Just a few days ago daughter my daughter cried. But that’s different. You’re supposed to cry when you’re young. I told myself.
For context, she was upset because I wouldn’t let her watch Zootopia during dinner. And I was like dude, I get it. Who wouldn’t want to eat while listening to Jason Bateman’s dulcet tones? Racial allegory with talking animals, yes please. But I didn’t turn on the TV. I didn’t give in. I just held her close. I told her what no one told me when I was a kid: It’s okay to be sad. Because I want to make sure she understands that these feelings are real and important and valid.
Sad isn’t “bad” to her, and I want her to keep it that way for as long as possible. It’s actually a big part of my pitch for Poodle Lagoon, too bad the fiscal sponsor people never read it. It’s pretty smart.
I have no idea why I allow that in her and not in myself.
So I stopped the anger and mothered myself like I would her.
“You’re allowed to feel disappointed, regret, and anger.” I said to myself. “It doesn’t mean you’re giving up, it means you’re human.”
The tears flowed again, and I let them.
Then suddenly, a line popped into my head.
They don’t think we can do it.
You other writers out there can commiserate with the blissful moment when the missing line hits you out of nowhere. In the shower or as you lean over to pick up the dog poop.
They don’t think we can do it. That was the emotional missing piece of my Picture Book. The one that wasn’t hitting, the one that I was struggling with. The line that explained the characters’ feelings. Gave them something real to work against. Something to prove.
It was the key to everything, but I had to let my emotions take over in order to get there.

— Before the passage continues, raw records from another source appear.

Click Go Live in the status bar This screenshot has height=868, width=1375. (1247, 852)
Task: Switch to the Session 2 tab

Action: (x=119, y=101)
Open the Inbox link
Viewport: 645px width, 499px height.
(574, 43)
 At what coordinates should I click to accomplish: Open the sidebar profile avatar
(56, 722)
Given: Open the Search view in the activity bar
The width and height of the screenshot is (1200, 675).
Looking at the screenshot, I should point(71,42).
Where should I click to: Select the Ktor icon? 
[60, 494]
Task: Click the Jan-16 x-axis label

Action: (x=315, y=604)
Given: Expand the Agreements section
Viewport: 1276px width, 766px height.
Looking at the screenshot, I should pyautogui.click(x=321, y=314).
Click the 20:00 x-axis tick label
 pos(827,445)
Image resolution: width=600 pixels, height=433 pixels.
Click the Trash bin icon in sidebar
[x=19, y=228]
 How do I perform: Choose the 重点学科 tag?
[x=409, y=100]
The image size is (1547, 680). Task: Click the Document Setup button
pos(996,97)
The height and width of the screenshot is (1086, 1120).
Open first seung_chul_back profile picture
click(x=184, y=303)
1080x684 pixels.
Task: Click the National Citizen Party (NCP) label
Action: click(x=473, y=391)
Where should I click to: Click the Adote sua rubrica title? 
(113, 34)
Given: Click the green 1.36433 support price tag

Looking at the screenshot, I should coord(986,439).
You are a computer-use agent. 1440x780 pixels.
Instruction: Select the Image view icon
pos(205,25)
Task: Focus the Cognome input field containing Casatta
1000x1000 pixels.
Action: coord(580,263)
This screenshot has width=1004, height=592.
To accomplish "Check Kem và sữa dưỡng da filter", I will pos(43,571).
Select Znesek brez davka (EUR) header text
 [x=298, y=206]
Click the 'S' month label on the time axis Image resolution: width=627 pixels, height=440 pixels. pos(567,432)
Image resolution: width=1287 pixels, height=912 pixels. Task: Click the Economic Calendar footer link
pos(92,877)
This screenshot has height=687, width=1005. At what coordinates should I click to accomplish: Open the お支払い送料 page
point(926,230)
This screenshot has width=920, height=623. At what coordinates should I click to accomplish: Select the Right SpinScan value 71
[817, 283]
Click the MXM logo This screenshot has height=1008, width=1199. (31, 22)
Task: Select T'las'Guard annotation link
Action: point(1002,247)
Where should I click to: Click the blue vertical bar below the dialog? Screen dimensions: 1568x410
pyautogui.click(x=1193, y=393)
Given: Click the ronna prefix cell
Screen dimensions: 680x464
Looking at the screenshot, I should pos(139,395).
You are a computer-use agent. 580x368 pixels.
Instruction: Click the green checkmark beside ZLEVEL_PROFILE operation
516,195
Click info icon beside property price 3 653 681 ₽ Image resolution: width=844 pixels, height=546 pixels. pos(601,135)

Lately, I’ve been regretting how journal-y these posts have become. I set out on Substack to post the “helpful information” I was learning. I even named this tab in my Google Doc “Picture Books 101.” I wanted a place to share the tangible lessons I was learning about creating something on my own.
But now, for the first time, I see that’s exactly what I’m doing. The lessons may be unexpected even to me.
But I guess that’s what lessons are.
So anybody out there who is reading, I hope it helps and you can do it.





You wanted to write something “helpful”? Well, thank you, this is genuinely one of the most helpful posts I’ve read on this platform. I resonated with so much of what you shared. Those feelings (overwhelm, sadness, hopelessness, that sense of not being enough) they’re universal. And as artists we seem to feel them even more intensely.
SO happy for your breakthrough on the project, it sounds really interesting and I'd love to see this project finished someday :)
And I've noticed this happen to me as well: every time I hit a new low, a new high follows shortly after. Every breakdown carries a breakthrough with it.
Hang in there, everything you’re feeling is part of the process, and it all finds a way into the art, one way or another.
Again, thank you so much for writing this.